Despite all these differences, there are nevertheless connections between Roman Mithraism/Mitraism and Iranian-Aryan Mithraism. One such area of connection might be the cosmology and the application of the zodiac. Classical Greek literature is replete with references to the connection and how it developed (see Exploring Connections Between Roman & Persian Mithraism at the Zoroastrian Heritage blog for further statements and connections). We will cite one such reference here:

Source: Greek Neoplatonic philosopher Porphyry (c.234–c.305 CE).
"... Zoroaster was the first to dedicate a natural cave in honor of Mithras, the creator and father of all; it was located in the mountains near Persia and had flowers and springs. This cave bore for him the image of the cosmos which Mithras had created and the things which the cave contained, by their proportionate arrangement, provided him with symbols of the elements and climates of the cosmos. After Zoroaster, others adopted the custom of performing their rites of initiation in caves and grottoes which were either natural or artificial” (De antro nympharum 6, trans. Arethusa edition)."

[Here, Porphyry describes an archetypal Mithraeum and incorrectly ascribes the institution of Mithraism to Zoroaster. The Greeks called everything Iranian, 'Persian', and ascribed anything to do with 'Persian' religion and astrology to Zoroaster.. Persia was at one time the dominant province or kingdom in the greater Iranian confederation. The core kingdoms of the Persian Empire came to be known as Iran-Shahr and stretched from Central Asia to the Euphrates River, from Azerbaijan to the Indus River. [Also see Iran and Persia, Are They The Same? at Zoroastrian Heritage]

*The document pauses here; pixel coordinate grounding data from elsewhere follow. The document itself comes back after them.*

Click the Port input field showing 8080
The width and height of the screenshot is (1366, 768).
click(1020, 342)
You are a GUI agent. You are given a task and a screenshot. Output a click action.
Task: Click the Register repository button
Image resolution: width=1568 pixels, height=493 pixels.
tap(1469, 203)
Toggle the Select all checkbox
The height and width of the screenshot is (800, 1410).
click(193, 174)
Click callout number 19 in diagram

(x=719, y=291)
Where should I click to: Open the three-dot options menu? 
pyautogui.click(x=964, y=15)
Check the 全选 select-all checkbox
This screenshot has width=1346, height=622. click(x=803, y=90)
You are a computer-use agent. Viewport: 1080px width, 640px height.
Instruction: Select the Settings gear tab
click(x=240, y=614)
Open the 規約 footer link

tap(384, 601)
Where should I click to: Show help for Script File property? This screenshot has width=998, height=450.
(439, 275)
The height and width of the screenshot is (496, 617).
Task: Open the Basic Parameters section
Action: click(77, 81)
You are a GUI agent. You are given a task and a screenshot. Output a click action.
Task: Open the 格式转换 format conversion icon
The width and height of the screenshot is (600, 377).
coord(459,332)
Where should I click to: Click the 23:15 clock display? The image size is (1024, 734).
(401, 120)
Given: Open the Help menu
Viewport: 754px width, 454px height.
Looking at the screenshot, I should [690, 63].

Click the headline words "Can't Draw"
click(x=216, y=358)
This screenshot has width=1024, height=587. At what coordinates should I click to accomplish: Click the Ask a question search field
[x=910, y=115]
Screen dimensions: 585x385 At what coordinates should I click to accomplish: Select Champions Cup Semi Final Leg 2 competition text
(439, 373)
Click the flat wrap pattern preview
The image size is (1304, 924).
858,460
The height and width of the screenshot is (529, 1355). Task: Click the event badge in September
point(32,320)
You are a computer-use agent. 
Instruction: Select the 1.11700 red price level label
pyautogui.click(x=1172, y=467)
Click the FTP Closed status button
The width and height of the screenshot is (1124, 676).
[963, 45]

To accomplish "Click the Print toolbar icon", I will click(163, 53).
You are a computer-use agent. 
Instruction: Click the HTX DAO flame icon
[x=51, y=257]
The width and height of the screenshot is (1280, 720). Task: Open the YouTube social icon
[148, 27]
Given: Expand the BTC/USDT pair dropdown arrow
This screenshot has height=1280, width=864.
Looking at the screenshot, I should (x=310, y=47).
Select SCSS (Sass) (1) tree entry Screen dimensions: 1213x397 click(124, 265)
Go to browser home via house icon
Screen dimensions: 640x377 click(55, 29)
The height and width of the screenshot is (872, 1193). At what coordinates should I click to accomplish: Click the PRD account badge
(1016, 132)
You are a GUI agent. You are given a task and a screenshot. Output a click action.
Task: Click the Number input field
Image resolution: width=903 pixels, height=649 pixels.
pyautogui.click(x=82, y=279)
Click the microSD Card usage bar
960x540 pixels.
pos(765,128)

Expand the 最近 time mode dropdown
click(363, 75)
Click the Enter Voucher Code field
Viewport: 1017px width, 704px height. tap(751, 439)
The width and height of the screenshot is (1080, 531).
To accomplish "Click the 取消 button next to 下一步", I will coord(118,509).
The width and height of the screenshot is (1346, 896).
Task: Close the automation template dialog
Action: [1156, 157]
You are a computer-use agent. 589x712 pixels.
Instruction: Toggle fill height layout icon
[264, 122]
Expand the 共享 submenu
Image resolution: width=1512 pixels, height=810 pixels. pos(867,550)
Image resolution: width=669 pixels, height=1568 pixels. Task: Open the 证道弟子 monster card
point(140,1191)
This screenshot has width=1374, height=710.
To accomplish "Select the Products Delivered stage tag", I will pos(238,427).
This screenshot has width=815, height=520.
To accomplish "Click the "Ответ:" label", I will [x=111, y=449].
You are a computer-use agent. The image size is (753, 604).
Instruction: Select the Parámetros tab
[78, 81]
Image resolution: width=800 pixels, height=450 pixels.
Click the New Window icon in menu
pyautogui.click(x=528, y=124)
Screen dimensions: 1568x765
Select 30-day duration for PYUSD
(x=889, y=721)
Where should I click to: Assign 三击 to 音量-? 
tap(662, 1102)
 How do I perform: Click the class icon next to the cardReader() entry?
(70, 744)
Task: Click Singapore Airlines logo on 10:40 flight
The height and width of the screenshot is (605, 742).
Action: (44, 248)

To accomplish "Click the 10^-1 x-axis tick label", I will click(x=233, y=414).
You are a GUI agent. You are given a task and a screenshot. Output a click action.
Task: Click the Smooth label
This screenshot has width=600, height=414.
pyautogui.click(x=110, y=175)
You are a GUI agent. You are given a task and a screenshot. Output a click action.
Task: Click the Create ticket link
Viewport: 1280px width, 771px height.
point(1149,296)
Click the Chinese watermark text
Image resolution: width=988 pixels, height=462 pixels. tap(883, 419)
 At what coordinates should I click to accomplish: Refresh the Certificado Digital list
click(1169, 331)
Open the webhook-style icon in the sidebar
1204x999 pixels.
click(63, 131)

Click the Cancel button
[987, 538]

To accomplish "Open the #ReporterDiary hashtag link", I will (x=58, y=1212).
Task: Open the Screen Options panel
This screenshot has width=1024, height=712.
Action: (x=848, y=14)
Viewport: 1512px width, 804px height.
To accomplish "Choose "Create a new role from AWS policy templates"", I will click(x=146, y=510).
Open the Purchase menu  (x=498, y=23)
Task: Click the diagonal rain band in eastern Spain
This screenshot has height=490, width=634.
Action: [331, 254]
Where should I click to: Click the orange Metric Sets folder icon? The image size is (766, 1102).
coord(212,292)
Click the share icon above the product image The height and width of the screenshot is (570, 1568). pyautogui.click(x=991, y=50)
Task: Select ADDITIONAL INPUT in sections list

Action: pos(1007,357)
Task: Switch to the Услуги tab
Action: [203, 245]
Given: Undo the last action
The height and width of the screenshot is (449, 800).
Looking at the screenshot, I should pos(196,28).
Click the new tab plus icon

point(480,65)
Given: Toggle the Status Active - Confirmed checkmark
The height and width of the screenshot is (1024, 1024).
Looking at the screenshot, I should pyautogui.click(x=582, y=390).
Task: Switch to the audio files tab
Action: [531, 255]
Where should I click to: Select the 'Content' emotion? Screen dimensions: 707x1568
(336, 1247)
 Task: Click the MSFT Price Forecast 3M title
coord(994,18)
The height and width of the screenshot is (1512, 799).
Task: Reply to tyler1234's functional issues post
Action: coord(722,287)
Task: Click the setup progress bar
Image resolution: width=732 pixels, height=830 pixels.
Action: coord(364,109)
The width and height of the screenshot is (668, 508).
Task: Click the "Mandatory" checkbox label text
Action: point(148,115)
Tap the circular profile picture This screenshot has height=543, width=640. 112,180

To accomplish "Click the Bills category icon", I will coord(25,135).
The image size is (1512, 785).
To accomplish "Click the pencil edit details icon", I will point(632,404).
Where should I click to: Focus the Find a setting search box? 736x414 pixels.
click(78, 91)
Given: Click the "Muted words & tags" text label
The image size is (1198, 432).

In Iran, an age-old tradition of strong-men who served as champions, protectors and saviours of the Iranian lands, survives in the pahlavans who train in a Mithraeum-like gymnasiums called zurkhanes or zoorkhanes meaning house of strength (also see Pahlavans - Strong Men of Iran & Gymnasiums, Zurkhanes at Zoroastrian Heritage). Roman Mithraism on its part was popular with the military class of Rome. As an aside, the interior of Masonic halls are also reminiscent of Mithraea.
Pahlavans training with the meel - wooden clubs in a Zurkhaneh
Pahlavans training with the meel, wooden clubs, in a Zurkhane.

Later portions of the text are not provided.